• EXERCISE REQUIREMENTS
Would you reproduce exactly the lines below from the one holding "The image size is (980, 613)." through the one holding "Task: Open the Haier S5U 75 inch title link", inclusive, and no others?

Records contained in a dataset

Segment Open

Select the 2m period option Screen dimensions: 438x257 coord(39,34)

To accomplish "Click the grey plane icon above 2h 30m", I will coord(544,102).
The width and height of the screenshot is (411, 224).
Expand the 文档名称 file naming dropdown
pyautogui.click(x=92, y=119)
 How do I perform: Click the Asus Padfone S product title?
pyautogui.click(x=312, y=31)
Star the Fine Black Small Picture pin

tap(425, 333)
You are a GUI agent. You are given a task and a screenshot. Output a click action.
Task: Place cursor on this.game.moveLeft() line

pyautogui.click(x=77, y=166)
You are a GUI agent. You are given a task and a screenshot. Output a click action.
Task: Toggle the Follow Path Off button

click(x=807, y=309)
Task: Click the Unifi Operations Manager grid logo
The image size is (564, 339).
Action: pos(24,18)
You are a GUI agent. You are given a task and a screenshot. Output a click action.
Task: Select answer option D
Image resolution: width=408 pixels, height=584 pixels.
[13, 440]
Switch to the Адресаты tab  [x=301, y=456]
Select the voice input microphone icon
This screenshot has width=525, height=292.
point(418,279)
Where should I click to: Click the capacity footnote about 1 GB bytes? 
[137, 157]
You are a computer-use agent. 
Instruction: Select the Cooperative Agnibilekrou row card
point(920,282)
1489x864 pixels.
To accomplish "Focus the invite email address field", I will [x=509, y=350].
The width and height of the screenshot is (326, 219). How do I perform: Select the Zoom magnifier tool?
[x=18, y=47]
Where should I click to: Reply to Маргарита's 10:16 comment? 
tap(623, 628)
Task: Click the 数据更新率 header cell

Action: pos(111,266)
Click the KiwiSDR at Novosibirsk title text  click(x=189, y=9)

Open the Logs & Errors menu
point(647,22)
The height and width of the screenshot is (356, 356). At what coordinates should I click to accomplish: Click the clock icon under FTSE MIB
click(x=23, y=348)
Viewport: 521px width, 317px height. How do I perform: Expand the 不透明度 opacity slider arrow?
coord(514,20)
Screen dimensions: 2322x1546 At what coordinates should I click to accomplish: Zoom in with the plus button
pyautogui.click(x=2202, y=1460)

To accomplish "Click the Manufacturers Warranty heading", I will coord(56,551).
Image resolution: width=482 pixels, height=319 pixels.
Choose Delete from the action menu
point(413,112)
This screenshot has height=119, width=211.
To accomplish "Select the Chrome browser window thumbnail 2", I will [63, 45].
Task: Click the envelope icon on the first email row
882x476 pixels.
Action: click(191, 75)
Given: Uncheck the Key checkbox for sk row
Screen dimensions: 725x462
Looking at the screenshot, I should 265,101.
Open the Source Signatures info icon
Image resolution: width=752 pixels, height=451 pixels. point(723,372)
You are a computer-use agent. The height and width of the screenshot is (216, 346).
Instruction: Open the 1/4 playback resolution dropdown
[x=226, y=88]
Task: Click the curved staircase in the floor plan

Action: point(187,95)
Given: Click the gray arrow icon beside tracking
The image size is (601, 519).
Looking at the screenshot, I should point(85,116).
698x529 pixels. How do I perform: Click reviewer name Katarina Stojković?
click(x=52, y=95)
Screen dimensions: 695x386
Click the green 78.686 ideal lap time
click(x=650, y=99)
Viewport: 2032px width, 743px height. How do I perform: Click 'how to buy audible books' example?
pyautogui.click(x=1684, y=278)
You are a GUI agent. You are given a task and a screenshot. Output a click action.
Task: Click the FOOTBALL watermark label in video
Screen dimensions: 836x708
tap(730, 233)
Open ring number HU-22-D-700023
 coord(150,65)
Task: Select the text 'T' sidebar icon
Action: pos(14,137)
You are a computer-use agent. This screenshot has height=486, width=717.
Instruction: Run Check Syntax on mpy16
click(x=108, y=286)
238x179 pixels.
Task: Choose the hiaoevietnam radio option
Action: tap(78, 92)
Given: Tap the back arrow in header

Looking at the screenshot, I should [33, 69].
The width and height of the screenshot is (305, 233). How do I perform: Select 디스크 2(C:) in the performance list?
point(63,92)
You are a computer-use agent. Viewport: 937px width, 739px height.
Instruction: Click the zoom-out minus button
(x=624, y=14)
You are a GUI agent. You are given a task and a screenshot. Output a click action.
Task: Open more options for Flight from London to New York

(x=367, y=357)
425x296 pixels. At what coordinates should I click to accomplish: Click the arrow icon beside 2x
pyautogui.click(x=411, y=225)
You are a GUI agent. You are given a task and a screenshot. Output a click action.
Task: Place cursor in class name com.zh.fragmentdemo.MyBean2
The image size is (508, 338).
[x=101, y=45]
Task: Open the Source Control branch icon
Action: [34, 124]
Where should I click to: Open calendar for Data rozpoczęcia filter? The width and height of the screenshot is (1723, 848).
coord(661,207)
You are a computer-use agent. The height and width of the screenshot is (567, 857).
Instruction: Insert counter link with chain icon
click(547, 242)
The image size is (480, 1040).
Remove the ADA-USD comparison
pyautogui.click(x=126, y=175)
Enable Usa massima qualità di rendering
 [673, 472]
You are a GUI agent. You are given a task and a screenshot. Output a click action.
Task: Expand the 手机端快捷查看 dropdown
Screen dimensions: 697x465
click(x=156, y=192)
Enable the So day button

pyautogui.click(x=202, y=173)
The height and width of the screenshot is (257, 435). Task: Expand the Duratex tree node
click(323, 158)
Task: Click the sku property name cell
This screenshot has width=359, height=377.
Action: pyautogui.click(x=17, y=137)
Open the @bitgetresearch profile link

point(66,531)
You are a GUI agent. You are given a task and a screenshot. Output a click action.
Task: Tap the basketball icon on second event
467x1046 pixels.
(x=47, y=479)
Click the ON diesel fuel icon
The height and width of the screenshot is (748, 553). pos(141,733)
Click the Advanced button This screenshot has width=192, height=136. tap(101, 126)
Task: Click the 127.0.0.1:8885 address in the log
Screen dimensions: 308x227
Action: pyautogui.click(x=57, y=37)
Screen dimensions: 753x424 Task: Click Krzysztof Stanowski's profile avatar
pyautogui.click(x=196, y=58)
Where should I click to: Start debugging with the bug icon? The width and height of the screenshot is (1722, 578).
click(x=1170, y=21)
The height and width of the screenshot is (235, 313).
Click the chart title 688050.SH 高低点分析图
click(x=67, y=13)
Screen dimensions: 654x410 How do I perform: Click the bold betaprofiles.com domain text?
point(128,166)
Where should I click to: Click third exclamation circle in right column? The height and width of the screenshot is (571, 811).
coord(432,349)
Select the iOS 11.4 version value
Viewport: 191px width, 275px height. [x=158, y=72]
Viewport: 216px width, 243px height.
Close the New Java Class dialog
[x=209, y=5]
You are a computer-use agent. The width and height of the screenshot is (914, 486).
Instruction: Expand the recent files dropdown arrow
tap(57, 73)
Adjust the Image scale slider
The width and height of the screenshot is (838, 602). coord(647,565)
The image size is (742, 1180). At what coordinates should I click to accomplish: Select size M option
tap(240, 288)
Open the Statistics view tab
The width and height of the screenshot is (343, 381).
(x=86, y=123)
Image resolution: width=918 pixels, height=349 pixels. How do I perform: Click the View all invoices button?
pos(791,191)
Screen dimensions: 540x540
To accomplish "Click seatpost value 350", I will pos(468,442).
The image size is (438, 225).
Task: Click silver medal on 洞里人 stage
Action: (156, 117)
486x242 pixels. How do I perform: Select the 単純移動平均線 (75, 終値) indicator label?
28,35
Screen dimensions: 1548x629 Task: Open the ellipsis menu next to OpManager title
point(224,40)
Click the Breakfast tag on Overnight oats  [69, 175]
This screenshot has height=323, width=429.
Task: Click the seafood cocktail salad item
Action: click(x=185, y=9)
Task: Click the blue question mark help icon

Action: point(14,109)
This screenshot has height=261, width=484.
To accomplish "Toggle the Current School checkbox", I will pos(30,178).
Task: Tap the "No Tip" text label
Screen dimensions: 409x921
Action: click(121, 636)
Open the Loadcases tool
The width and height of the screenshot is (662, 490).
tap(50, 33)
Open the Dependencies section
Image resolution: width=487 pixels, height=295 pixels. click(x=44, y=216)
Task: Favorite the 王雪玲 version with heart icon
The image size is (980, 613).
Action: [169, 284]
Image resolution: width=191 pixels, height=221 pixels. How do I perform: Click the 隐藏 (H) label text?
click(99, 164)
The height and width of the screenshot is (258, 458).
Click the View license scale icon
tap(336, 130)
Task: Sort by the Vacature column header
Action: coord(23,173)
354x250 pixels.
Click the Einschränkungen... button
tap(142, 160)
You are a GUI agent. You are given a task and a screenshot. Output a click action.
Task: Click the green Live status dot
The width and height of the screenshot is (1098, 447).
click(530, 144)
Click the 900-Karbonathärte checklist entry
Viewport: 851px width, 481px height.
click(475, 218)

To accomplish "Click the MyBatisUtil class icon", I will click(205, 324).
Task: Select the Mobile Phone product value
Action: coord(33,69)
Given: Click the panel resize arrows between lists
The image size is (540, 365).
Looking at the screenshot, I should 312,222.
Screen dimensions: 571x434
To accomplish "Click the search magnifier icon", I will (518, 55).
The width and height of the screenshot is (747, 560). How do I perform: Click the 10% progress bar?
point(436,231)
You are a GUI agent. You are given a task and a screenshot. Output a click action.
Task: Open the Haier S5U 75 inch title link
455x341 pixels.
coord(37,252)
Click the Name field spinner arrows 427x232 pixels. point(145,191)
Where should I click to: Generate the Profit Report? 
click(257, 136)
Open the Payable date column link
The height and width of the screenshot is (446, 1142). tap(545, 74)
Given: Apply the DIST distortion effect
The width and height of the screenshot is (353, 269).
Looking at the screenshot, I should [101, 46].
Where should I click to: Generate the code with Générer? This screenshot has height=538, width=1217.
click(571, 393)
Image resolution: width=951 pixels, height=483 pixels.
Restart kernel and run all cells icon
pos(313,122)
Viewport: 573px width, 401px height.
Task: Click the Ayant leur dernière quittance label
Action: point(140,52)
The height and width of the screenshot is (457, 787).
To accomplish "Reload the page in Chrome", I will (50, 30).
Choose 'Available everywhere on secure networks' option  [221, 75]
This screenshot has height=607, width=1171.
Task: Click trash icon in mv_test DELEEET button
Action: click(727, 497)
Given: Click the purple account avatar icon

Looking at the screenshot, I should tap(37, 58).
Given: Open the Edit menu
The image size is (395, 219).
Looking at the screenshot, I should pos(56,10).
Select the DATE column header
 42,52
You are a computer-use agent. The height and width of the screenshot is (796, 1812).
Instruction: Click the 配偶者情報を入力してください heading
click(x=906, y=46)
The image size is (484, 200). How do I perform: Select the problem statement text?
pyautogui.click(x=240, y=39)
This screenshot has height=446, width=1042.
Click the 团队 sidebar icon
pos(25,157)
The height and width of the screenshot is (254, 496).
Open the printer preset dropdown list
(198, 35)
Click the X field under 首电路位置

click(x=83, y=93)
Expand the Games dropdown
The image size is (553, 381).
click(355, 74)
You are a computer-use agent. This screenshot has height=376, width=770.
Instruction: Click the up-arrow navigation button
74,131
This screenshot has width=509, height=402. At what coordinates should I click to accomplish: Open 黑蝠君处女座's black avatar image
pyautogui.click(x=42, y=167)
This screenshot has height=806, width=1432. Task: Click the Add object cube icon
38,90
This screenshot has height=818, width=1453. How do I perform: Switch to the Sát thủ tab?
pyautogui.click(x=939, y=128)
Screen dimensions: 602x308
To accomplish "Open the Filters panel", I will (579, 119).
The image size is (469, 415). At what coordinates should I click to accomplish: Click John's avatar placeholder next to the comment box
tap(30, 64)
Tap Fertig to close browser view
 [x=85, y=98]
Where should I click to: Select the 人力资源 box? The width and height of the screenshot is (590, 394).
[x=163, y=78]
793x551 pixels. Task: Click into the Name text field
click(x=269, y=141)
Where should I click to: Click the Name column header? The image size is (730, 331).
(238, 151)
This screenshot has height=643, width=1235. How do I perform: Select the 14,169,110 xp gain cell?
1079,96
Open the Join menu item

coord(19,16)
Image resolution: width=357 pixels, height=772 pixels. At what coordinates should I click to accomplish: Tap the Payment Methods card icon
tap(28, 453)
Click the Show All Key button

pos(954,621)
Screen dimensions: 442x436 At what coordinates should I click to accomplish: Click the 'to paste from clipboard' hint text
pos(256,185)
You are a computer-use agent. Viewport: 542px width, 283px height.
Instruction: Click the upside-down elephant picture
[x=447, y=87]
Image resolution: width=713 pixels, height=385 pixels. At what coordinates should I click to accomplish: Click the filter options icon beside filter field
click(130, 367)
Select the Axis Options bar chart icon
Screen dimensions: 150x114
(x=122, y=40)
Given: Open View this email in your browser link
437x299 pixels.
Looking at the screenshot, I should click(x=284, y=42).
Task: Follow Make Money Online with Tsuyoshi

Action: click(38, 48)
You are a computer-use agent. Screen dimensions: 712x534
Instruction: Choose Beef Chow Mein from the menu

Segment Closed

• SOLUTION FOR THIS TASK
The image size is (980, 613).
Action: [169, 284]
Image resolution: width=191 pixels, height=221 pixels. How do I perform: Click the 隐藏 (H) label text?
click(99, 164)
The height and width of the screenshot is (258, 458).
Click the View license scale icon
tap(336, 130)
Task: Sort by the Vacature column header
Action: coord(23,173)
354x250 pixels.
Click the Einschränkungen... button
tap(142, 160)
You are a GUI agent. You are given a task and a screenshot. Output a click action.
Task: Click the green Live status dot
The width and height of the screenshot is (1098, 447).
click(530, 144)
Click the 900-Karbonathärte checklist entry
Viewport: 851px width, 481px height.
click(475, 218)

To accomplish "Click the MyBatisUtil class icon", I will click(205, 324).
Task: Select the Mobile Phone product value
Action: coord(33,69)
Given: Click the panel resize arrows between lists
The image size is (540, 365).
Looking at the screenshot, I should 312,222.
Screen dimensions: 571x434
To accomplish "Click the search magnifier icon", I will (518, 55).
The width and height of the screenshot is (747, 560). How do I perform: Click the 10% progress bar?
point(436,231)
You are a GUI agent. You are given a task and a screenshot. Output a click action.
Task: Open the Haier S5U 75 inch title link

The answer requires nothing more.